The marsh at Dipper Harbour buzzes with life.  Top to bottom are the salt-tolerant plant Salicornia rubra; spiders at the edge of a pool; abundant snails in a channel.

The marsh at Dipper Harbour buzzes with life. Top to bottom are the salt-tolerant plant Salicornia rubra; spiders at the edge of a pool; abundant periwinkles in a channel.

In recent times, the interaction between human society and salt marshes has also evolved. Sometimes we have offended against nature. Hundreds of years ago people drained salt marshes (such as those at upper end of Bay of Fundy) so that the fertile land could be used for agriculture. In modern times, salt marshes have been considered as ideal sites for container terminals and petroleum refineries.

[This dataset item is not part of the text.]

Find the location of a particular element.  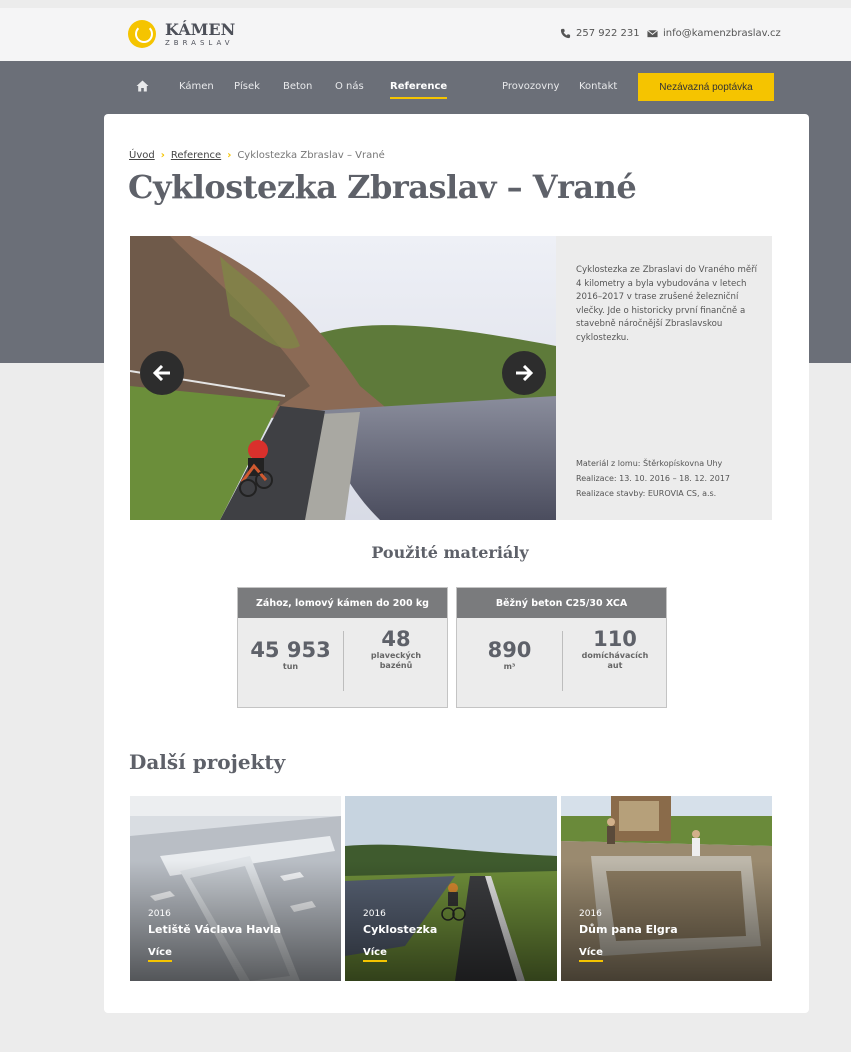

phone-icon is located at coordinates (566, 34).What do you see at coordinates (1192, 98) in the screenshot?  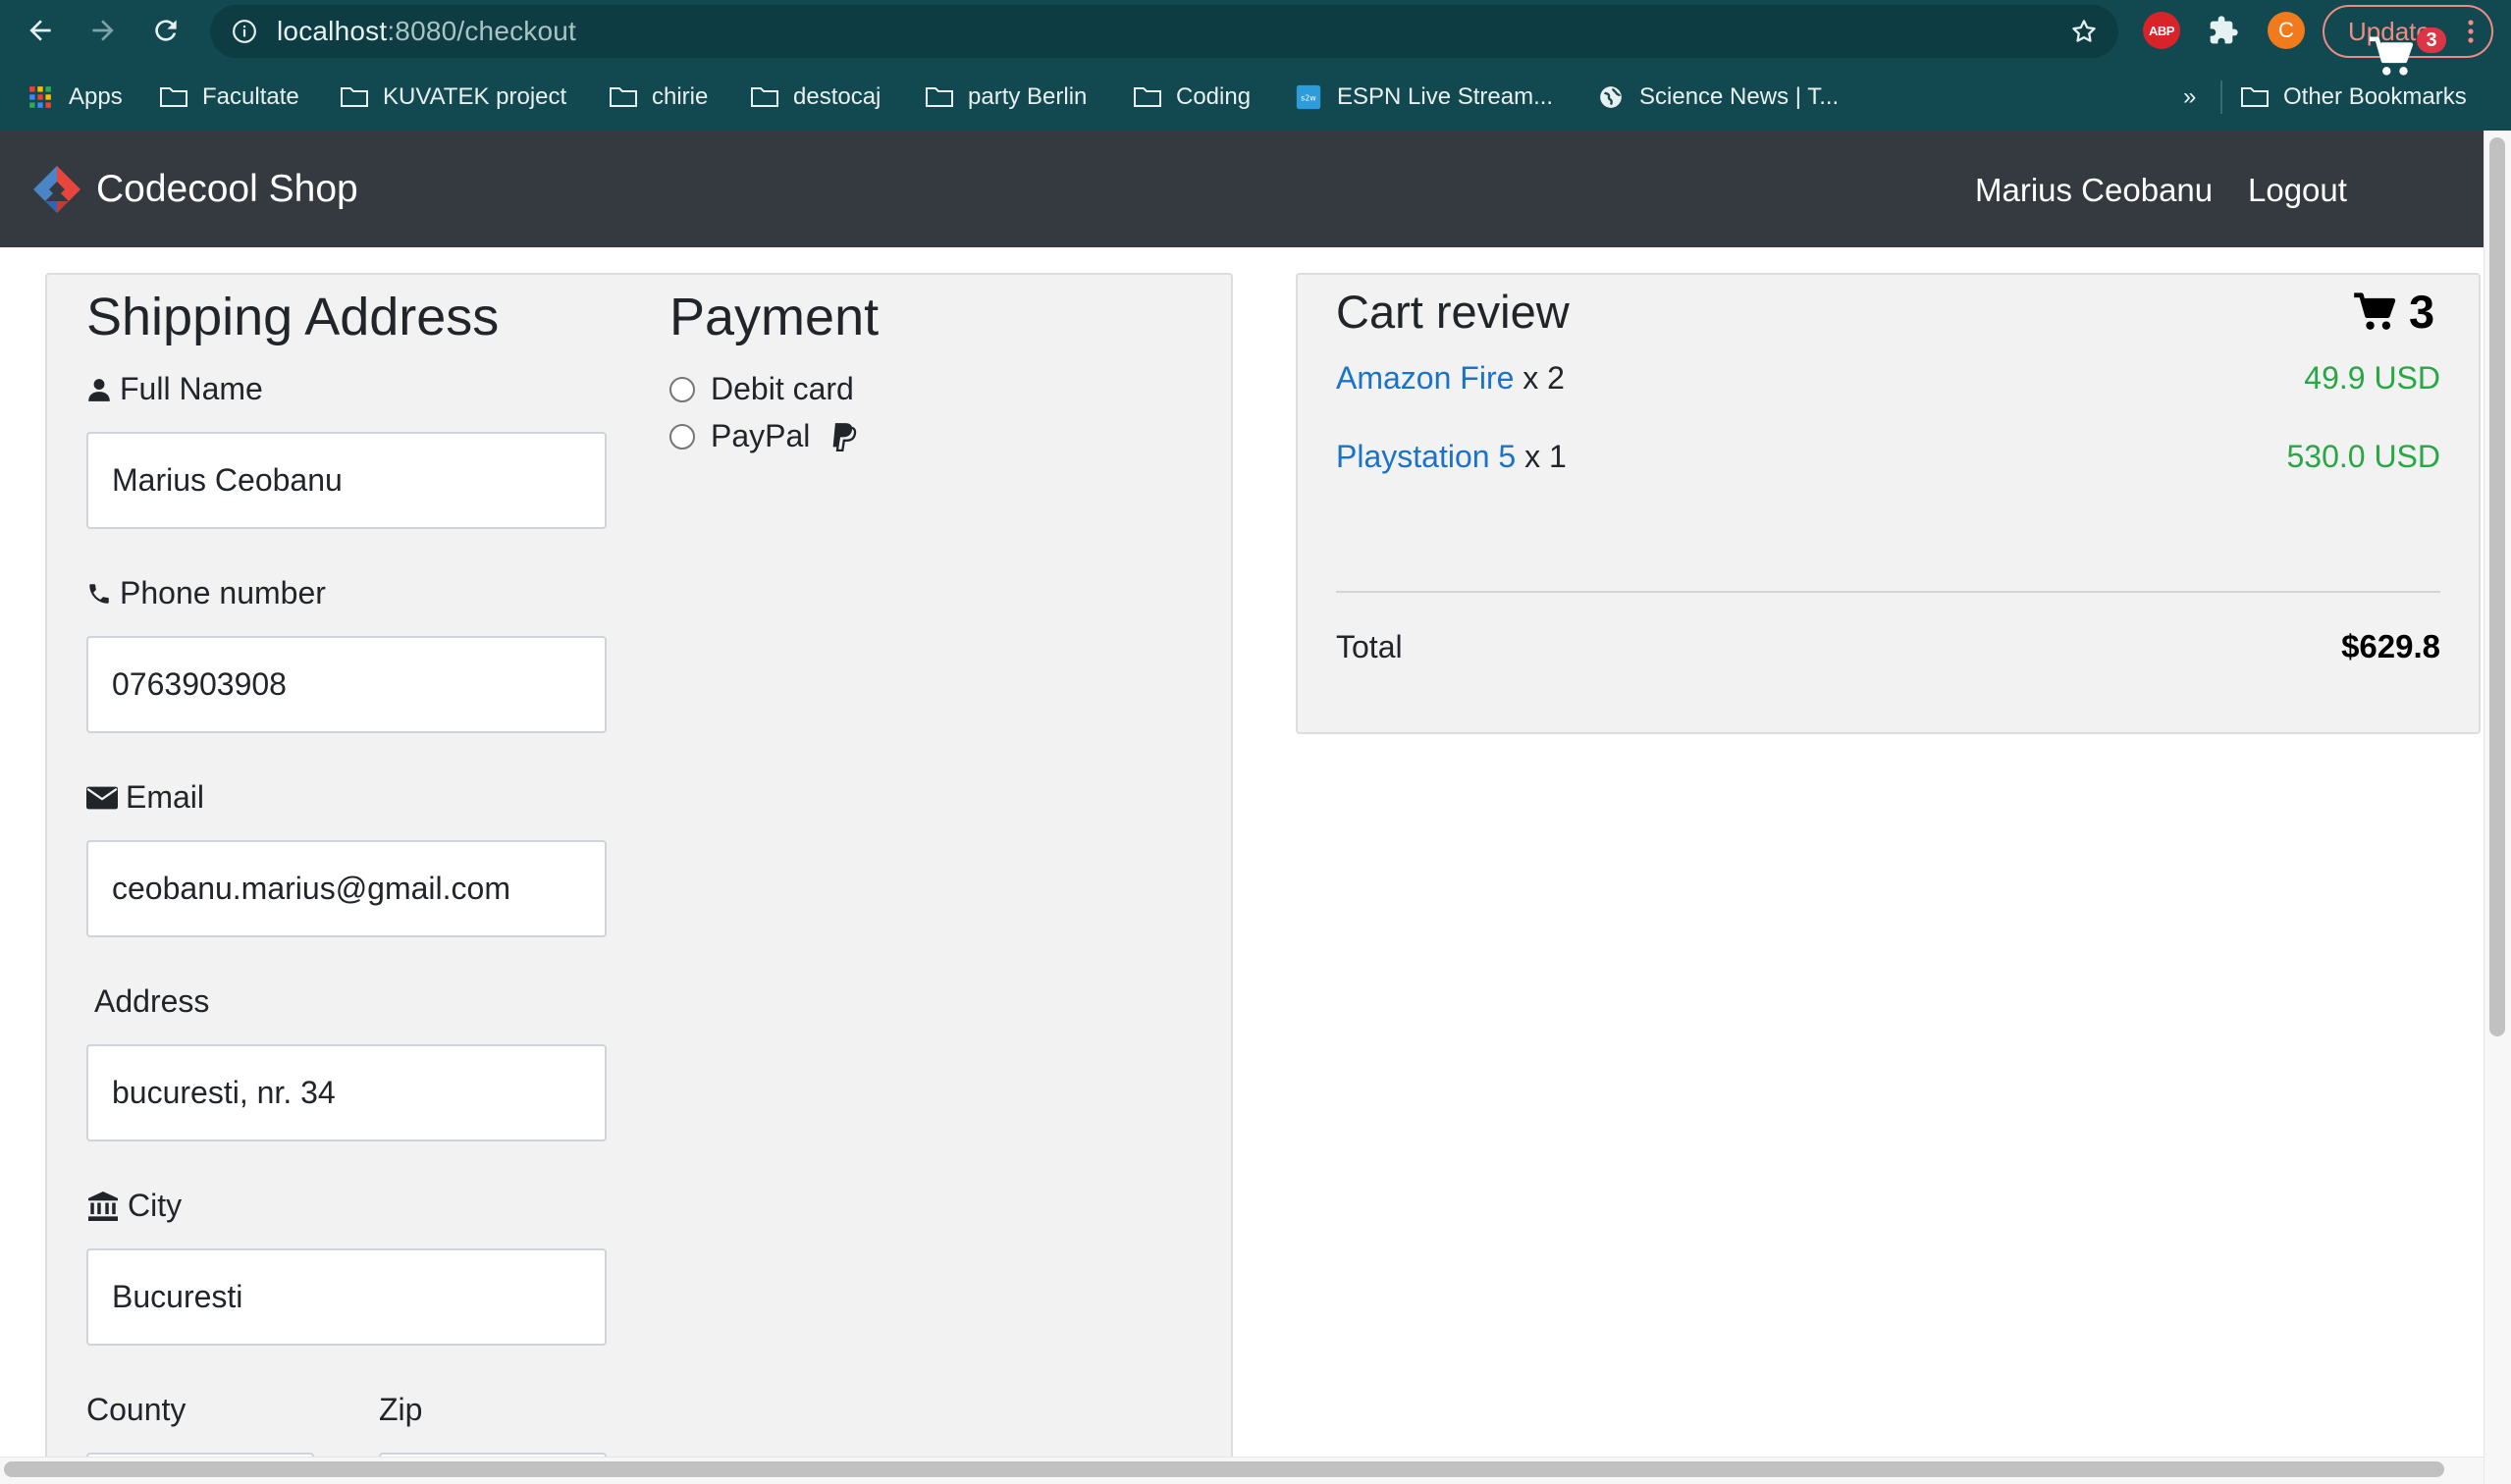 I see `bookmark-coding: Coding` at bounding box center [1192, 98].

But we also have a long history of respecting salt marshes, and of utilizing their resources for food and fibre. And now we recognize the marshes as natural filters, as nurseries for fish and other marine creatures, and as places where we can examine the boundless complexity of life.

Fireweed behind the barachois at Whale Cove, Grand Manan Island, New Brunswick.

Fireweed behind the pond at Whale Cove

© Graham Young, 2009

5 Comments leave one →
  1. Steven Kukla permalink
    September 28, 2009 5:47 pm

    What a nice way to sensitize and help folks begin to understand the variety of transition zones and the distinctiveness of salt marshes. BTW, I’d have to classify these overcrowded Korean beach scenes with a “Question Mark (?)” 🙂 http://www.hemmy.net/2007/08/06/korean-overcrowded-beach/

    • Graham permalink*
      September 28, 2009 7:48 pm

      Thank you, Steven. I hadn’t seen those Korean beach images before; they would definitely suit the question mark, since as you indicate I had not found a use for it!

  2. September 29, 2009 5:35 am

    Awesome post — a beautiful blend of geology, great photos, and a poetic analogy.

  3. September 29, 2009 2:57 pm

    Very nice … I just posted one photo and some brief text at my blog I Love Quoddy WILD! which features the diversity and beauty of the Quoddy Region through the eyes, words and lenses of residents and visitors.

    Regards
    Art

  4. craftbition permalink
    September 29, 2009 5:23 pm

    Beautiful post.
    It even gives me another way to explain why I’ve always liked salt marshes so much… because I think with (and love using) ellipses more than most!